_About this task_. Transcribe exactly, and only, the lines running from the one with "The image size is (2576, 1438)." to the end of the entries below, both included, without any pictures.

_The input_.
◆ ◆ ◆ ◆ ◆
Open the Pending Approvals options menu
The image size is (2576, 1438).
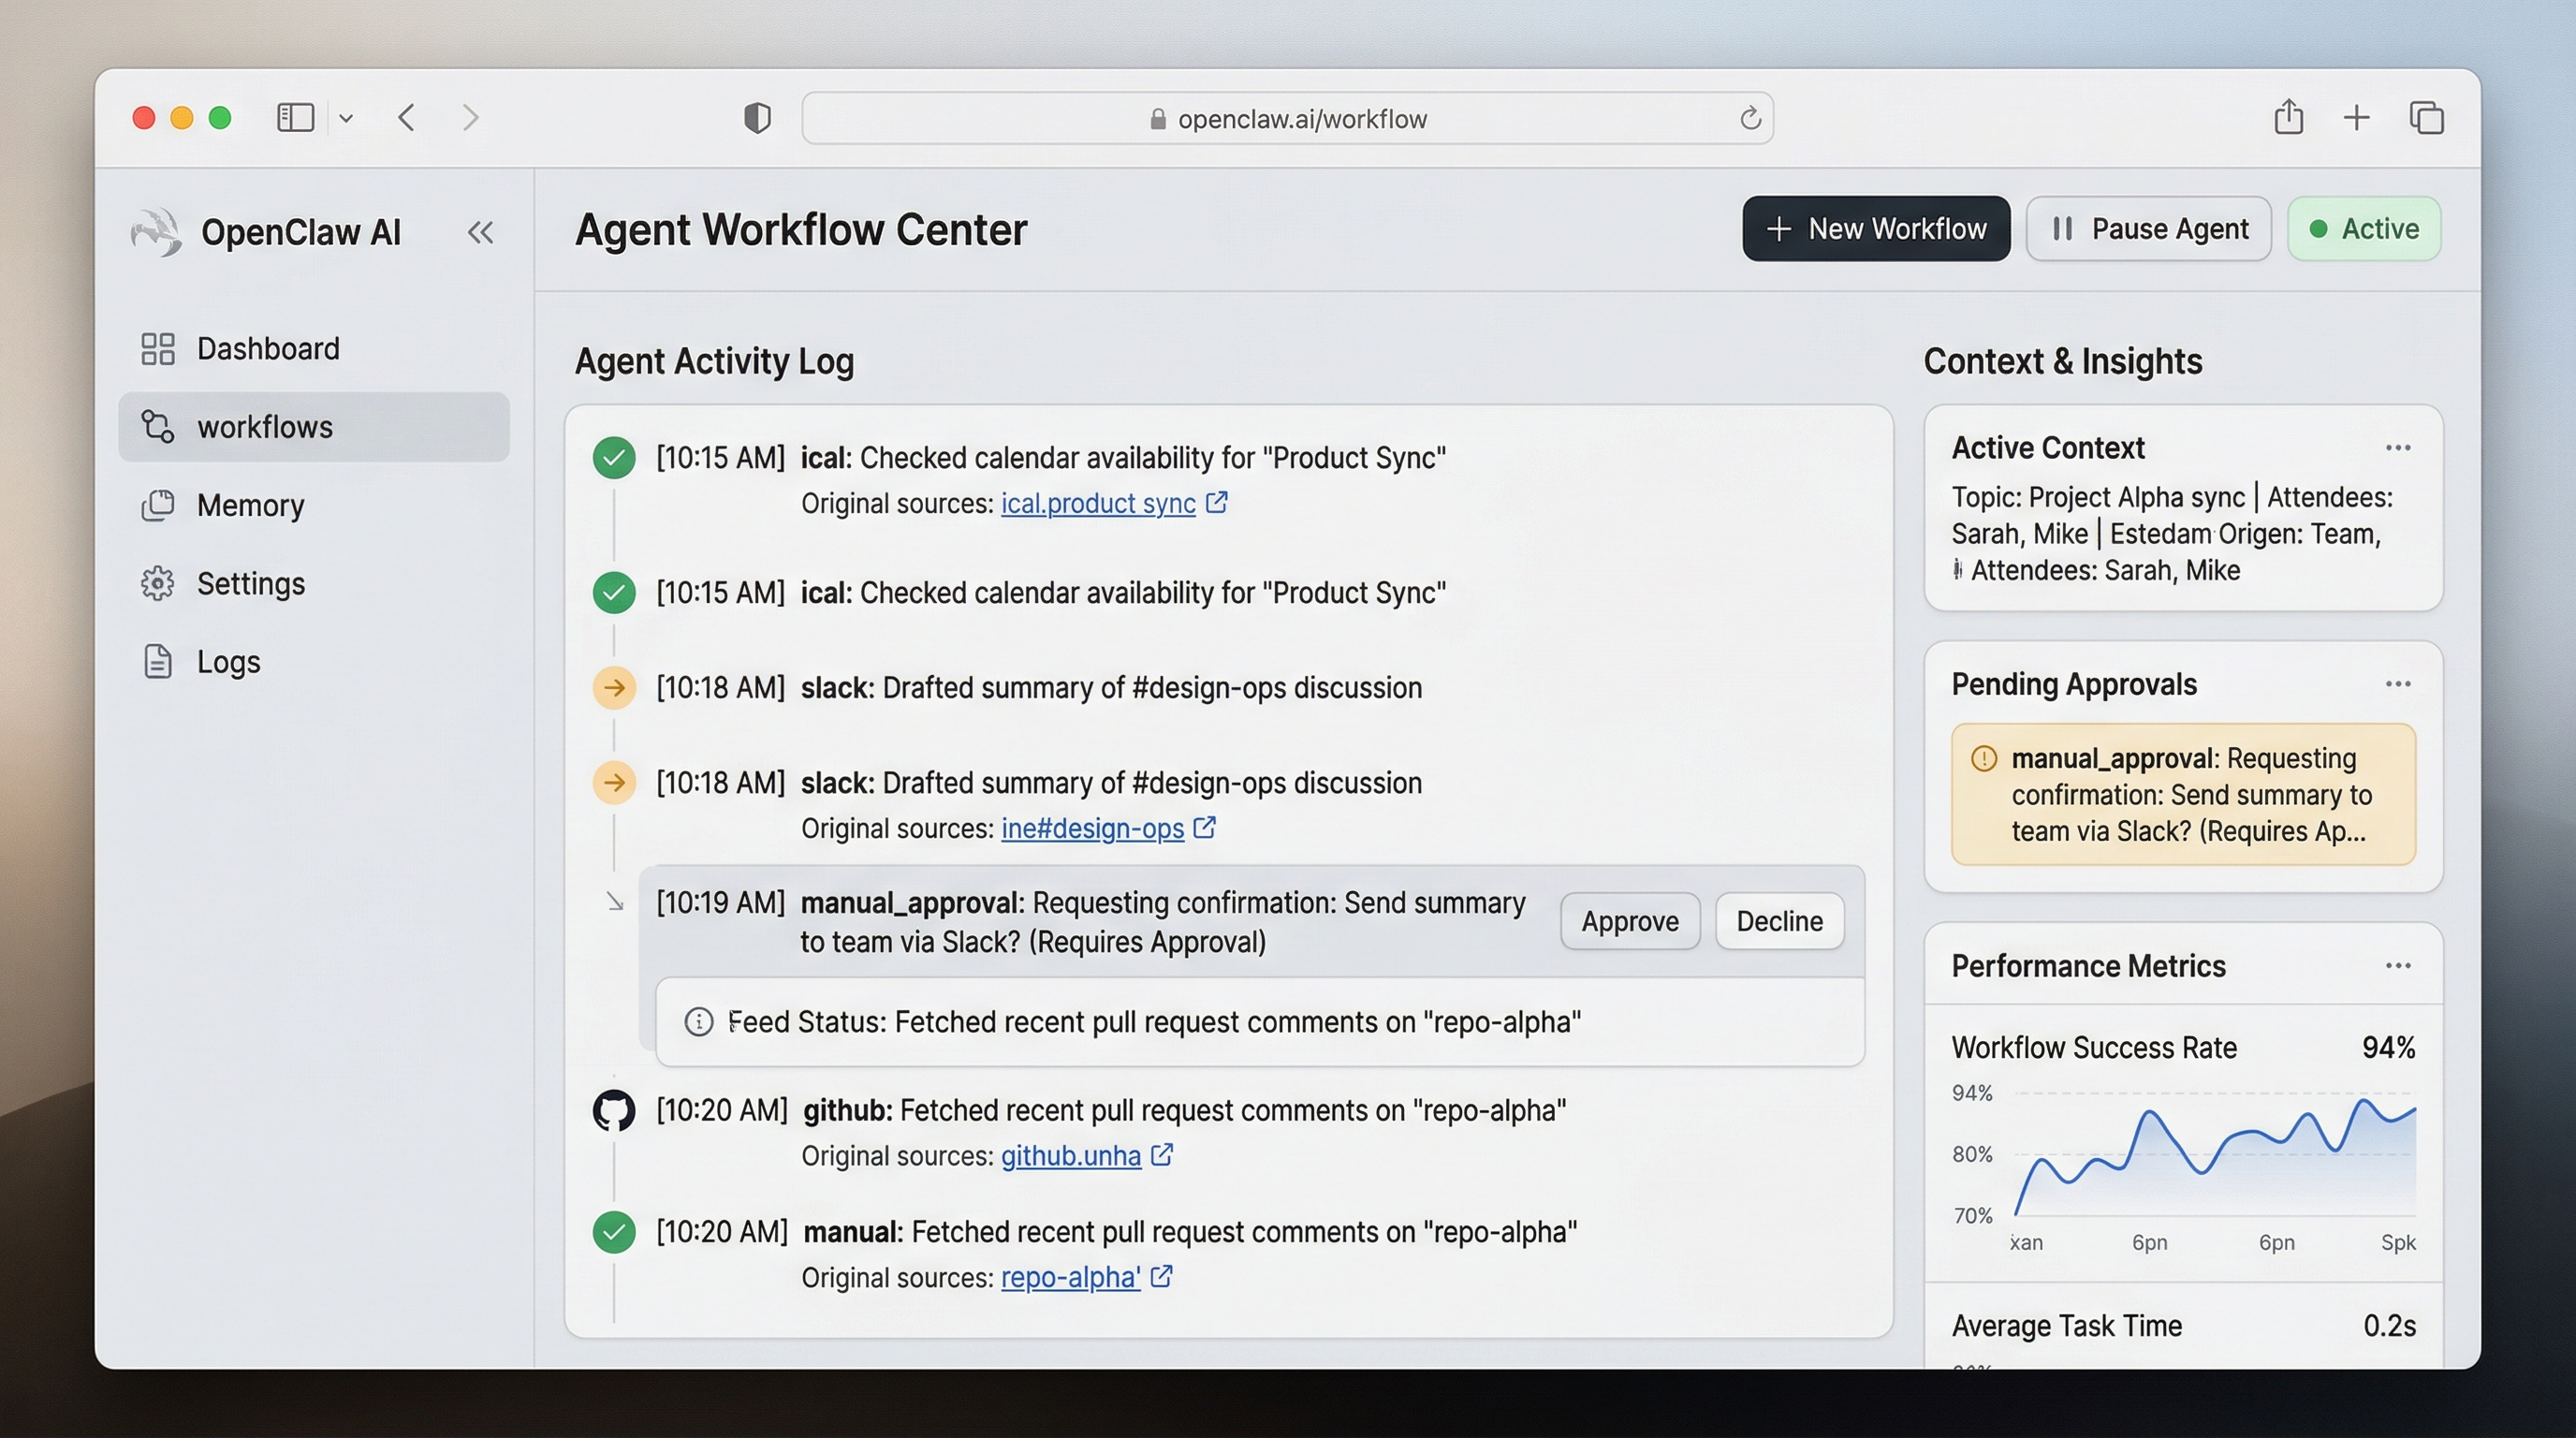(x=2399, y=683)
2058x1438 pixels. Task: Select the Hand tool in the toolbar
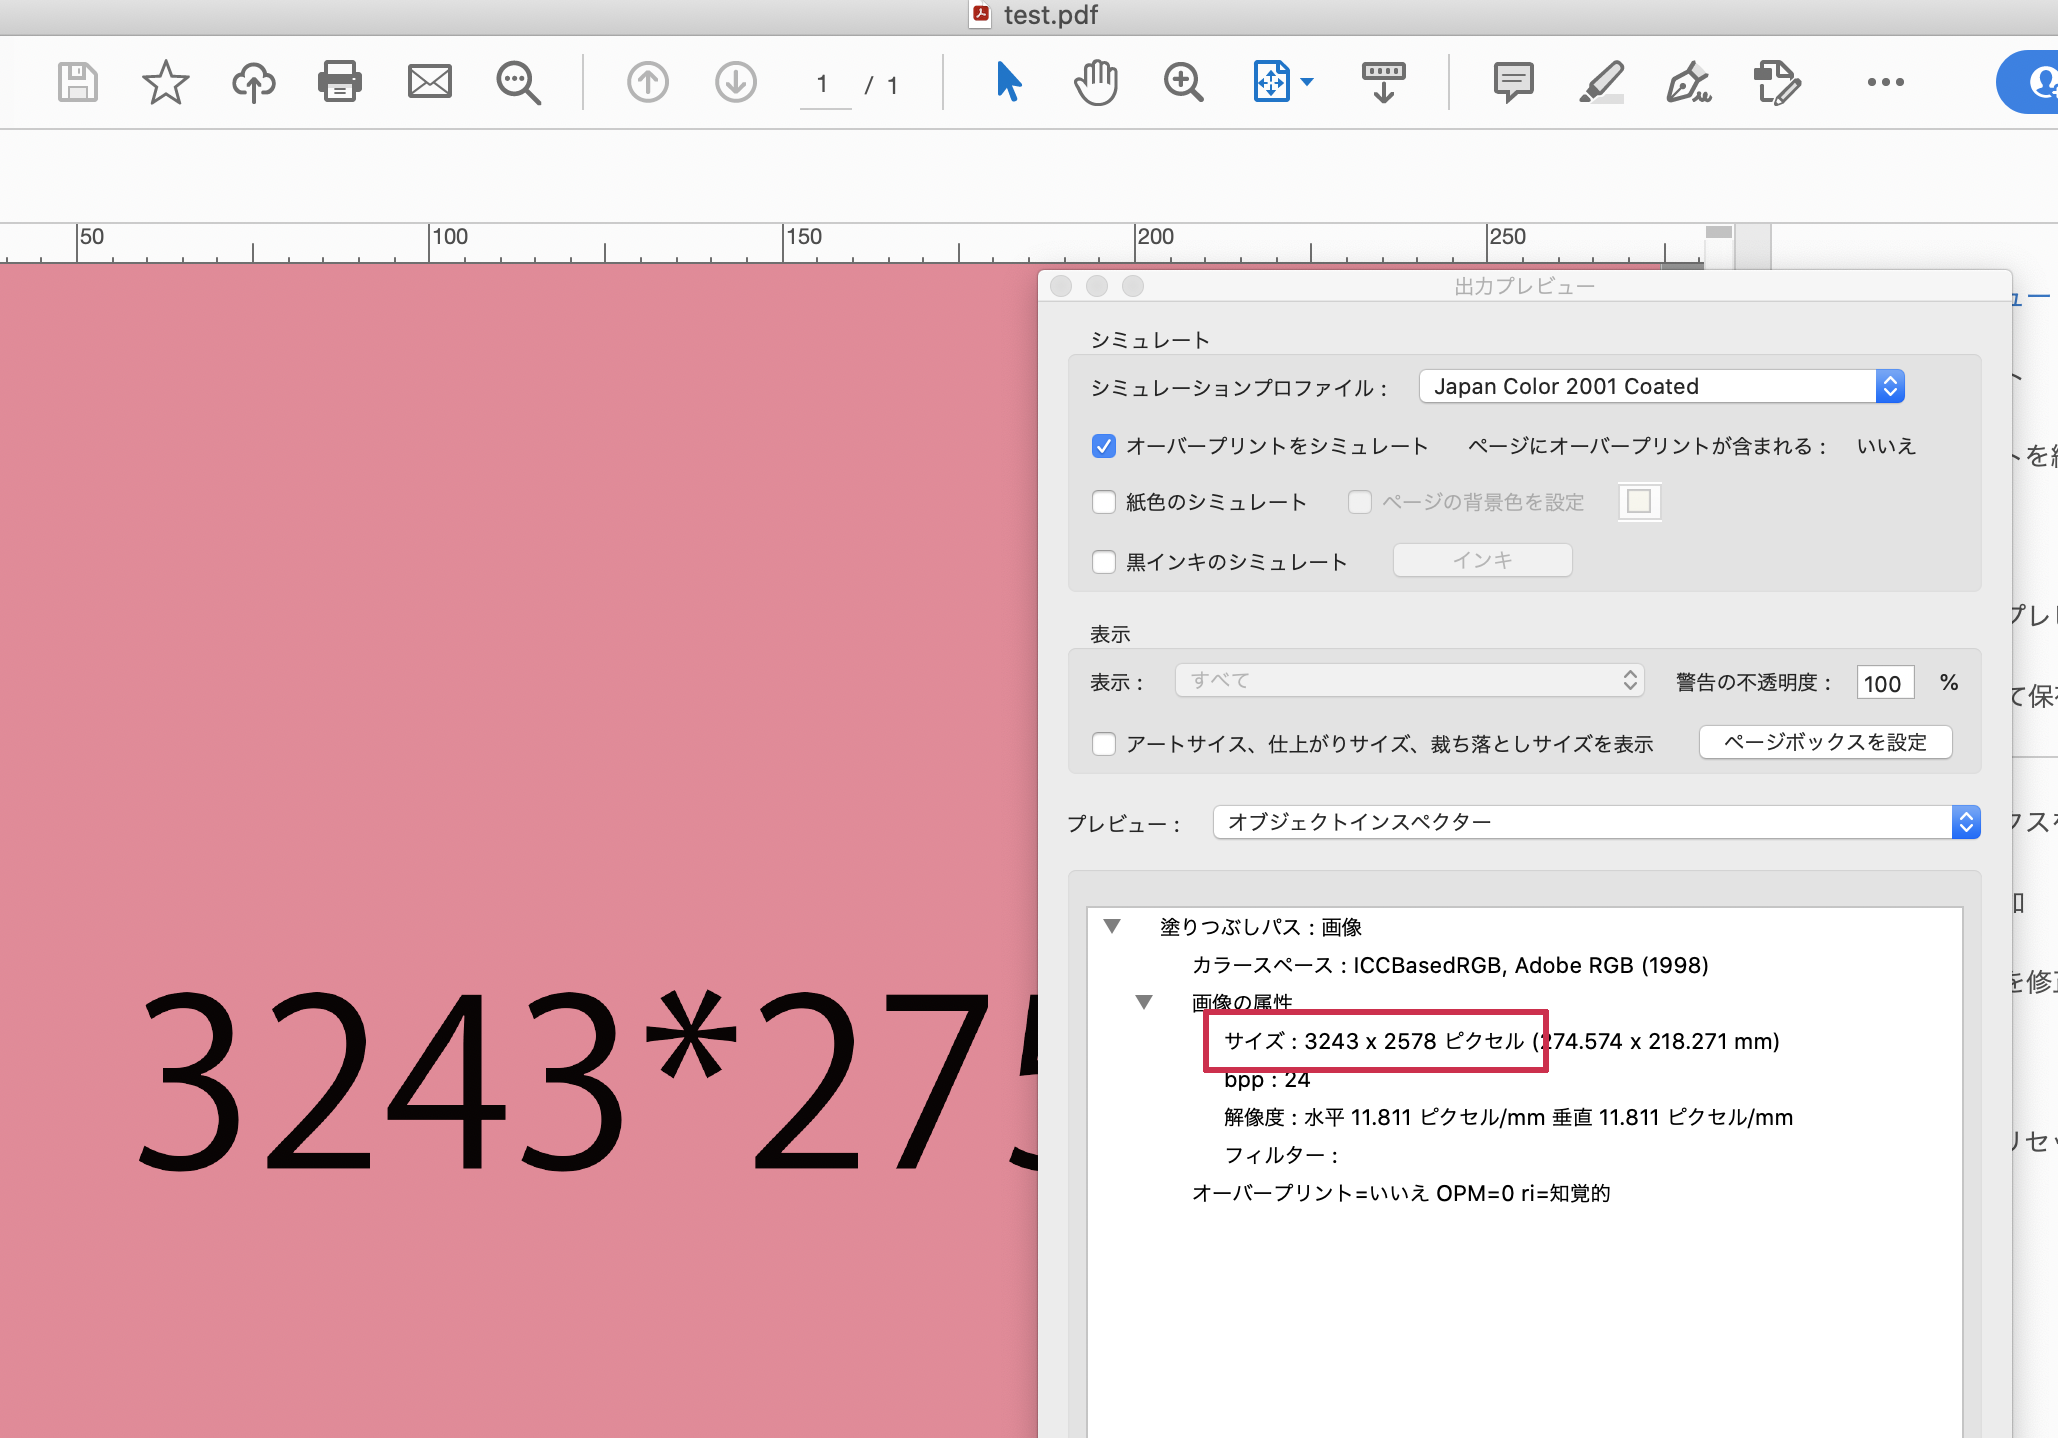(1095, 82)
◆ ◆ ◆ ◆ ◆
_Answer space_.
The image size is (2576, 1438).
(x=2399, y=683)
2058x1438 pixels. Task: Select the Hand tool in the toolbar
(1095, 82)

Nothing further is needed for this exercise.